Proceeding down 18 de Julio, I crossed Plaza Independencia
and entered Sarandí, a narrow pedestrian mall fills with a Sunday crafts and
flea market that also occupies most of the nearby Plaza Matriz. I was hungry,
though, and headed toward the Mercado
del Puerto, the picturesque home to a gaggle of grill restaurants where
Uruguayans and tourists scarf down artery-hardening quantities of beef and other
meats, plus the occasional fish dish, in lively surroundings.
On this particular Saturday, there was live music as a local
samba band drummed its way through the market in what, on the face of it,
looked like a tourist trap promotion but, before long, Uruguayan diners were up
and spontaneously dancing to the drums, trombones, and rectangular chapas –
improvised from bottle caps, the chapa appears to be a functional equivalent of
the tambourine. Oddly, as I watched, they were playing a version of “Cielito Lindo.”
Unlike most diners at the Mercado, I decided to forgo red
meat and went for a sweet-and-sour chicken that was more on the sweet side.

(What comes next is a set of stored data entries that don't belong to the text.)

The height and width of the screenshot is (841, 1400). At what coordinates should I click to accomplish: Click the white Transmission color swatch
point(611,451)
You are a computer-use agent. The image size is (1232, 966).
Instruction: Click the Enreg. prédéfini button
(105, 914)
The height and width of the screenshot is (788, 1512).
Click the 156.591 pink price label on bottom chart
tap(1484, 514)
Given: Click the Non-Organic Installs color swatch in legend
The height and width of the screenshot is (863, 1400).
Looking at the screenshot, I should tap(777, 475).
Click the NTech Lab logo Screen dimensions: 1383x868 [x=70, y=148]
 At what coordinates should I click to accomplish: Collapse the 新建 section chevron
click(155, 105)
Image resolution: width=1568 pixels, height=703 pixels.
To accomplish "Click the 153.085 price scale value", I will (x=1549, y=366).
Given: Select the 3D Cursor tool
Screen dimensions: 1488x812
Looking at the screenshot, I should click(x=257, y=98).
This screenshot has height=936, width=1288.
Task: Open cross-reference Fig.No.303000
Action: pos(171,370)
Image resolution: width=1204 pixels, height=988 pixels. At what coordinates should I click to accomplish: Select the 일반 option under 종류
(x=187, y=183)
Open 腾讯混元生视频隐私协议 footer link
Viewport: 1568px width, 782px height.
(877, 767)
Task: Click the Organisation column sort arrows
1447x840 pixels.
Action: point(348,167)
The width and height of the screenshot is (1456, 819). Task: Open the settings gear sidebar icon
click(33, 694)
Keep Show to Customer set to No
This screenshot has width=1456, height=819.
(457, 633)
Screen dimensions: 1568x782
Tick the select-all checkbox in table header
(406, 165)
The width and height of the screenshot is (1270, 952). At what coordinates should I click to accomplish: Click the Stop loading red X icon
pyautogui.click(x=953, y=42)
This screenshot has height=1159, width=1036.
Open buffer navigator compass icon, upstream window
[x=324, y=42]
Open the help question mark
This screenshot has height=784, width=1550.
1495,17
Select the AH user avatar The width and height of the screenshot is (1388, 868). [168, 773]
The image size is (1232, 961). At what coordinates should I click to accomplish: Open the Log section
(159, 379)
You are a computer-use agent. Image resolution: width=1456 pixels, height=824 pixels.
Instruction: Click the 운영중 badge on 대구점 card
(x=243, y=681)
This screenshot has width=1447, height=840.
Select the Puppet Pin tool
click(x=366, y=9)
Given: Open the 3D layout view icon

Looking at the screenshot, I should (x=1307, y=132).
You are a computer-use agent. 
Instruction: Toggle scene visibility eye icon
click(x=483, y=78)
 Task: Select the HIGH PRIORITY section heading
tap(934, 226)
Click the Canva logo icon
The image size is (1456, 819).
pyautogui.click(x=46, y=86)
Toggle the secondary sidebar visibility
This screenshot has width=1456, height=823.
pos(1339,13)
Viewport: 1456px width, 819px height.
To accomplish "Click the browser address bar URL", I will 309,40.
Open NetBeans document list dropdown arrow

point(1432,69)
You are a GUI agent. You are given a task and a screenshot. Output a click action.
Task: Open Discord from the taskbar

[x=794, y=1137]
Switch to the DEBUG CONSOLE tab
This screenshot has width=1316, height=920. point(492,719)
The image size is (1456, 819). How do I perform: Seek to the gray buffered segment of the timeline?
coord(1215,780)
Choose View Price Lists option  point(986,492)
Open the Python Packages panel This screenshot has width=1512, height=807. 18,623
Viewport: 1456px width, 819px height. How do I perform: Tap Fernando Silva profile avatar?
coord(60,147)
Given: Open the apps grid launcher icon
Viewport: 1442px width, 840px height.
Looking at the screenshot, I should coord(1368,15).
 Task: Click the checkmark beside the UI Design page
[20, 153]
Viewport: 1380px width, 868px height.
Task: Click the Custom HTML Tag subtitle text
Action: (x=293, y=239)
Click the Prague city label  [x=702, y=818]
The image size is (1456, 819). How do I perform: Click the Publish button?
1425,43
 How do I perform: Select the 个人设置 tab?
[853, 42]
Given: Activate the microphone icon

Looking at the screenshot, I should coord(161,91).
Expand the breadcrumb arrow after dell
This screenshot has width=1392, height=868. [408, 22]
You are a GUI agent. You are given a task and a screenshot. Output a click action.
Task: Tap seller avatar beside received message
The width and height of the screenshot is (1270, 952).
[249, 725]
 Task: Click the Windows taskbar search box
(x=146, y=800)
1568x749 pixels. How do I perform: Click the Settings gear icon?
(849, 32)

Afterwards, walking slowly back to the hotel I stumbled upon yet another art
event, the recently inaugurated Bienal de Montevideo, taking place at several
sites in the Ciudad Vieja – Bolivian artist Sonia Falcone’s “Campo de
Color” (pictured above) was a cluster of colored and conically piled spices on the floor of
former Iglesia San Francisco, a church with no priest or congregation that’s to
be redeveloped as a cultural center; Falcone’s exhibit had both visual and olfactory appeal. The venue is interesting in its own right - Uruguay must lead
the world in secularization, as not even Xmas is an official holiday; here,
it’s Día de la Familia, “Family Day.”
Most of the Bienal exhibits, though, were in the Ciudad
Vieja headquarters of the Banco de la República, a landmark structure that I
had never entered before. The building’s central atrium, with its gilded teller
windows on both sides of the floor, made a magnificent site for a diversity of
creative pieces.
Sunday was a little more relaxed, as so many thing are
closed in town. I did manage to have one of the best meals I’ve ever enjoyed in
Uruguay, a seared tuna with sesame at the 62
Bar in the Pocitos neighborhood (pictured above). I also took a look at the new My Suites hotel in Pocitos, a
wine-themed boutique whose every floor is dedicated to a different Uruguayan
winery. Unfortunately, public tastings take place every night except Sunday, so
I won’t get to appreciate it fully this time.